Apart from chunking and chunk and period-related columns, the results data have the a set of columns for each calculated metric.

  • targets_missing_rate - The fraction of missing target data.

  • value - the realized metric value for a specific chunk.

  • sampling_error - the estimate of the Sampling Error.
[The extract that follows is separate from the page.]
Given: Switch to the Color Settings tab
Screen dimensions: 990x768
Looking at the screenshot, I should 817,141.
  • upper_threshold and lower_threshold - crossing these thresholds will raise an alert on significant performance change. The thresholds are calculated based on the actual performance of the monitored model on chunks in the reference partition. The thresholds are 3 standard deviations away from the mean performance calculated on chunks. They are calculated during fit phase.

  • alert - flag indicating potentially significant performance change. True if estimated performance crosses upper or lower threshold.
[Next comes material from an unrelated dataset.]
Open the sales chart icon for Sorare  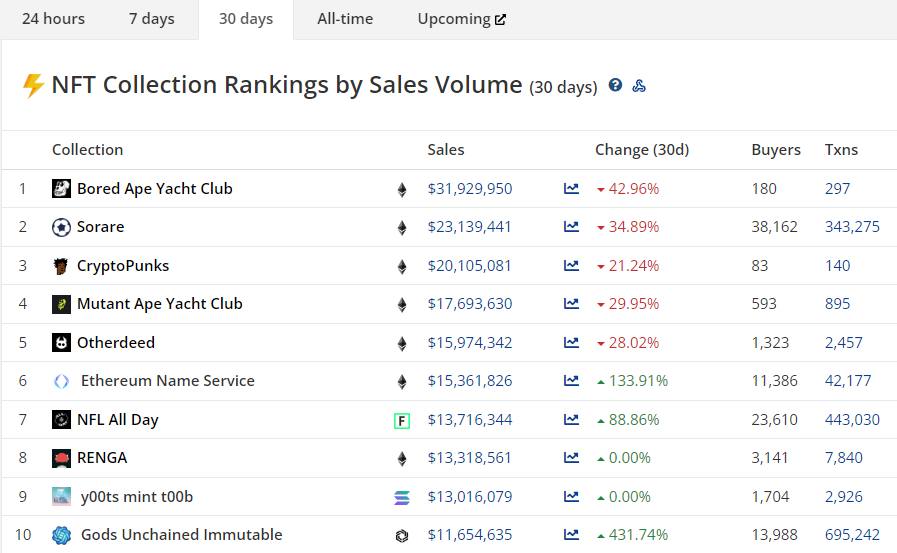571,227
The results can be plotted for visual inspection:

>>> figure = results.plot()
>>> figure.show()
../../_images/tutorial-performance-calculation-multiclass.svg

Insights

After reviewing the performance calculation results, we should be able to clearly see how the model is performing against the targets, according to whatever metrics we wish to track.

What Next

If we decide further investigation is needed, the Data Drift functionality can help us to see what feature changes may be contributing to any performance changes.

It is also wise to check whether the model’s performance is satisfactory according to business requirements. This is an ad-hoc investigation that is not covered by NannyML.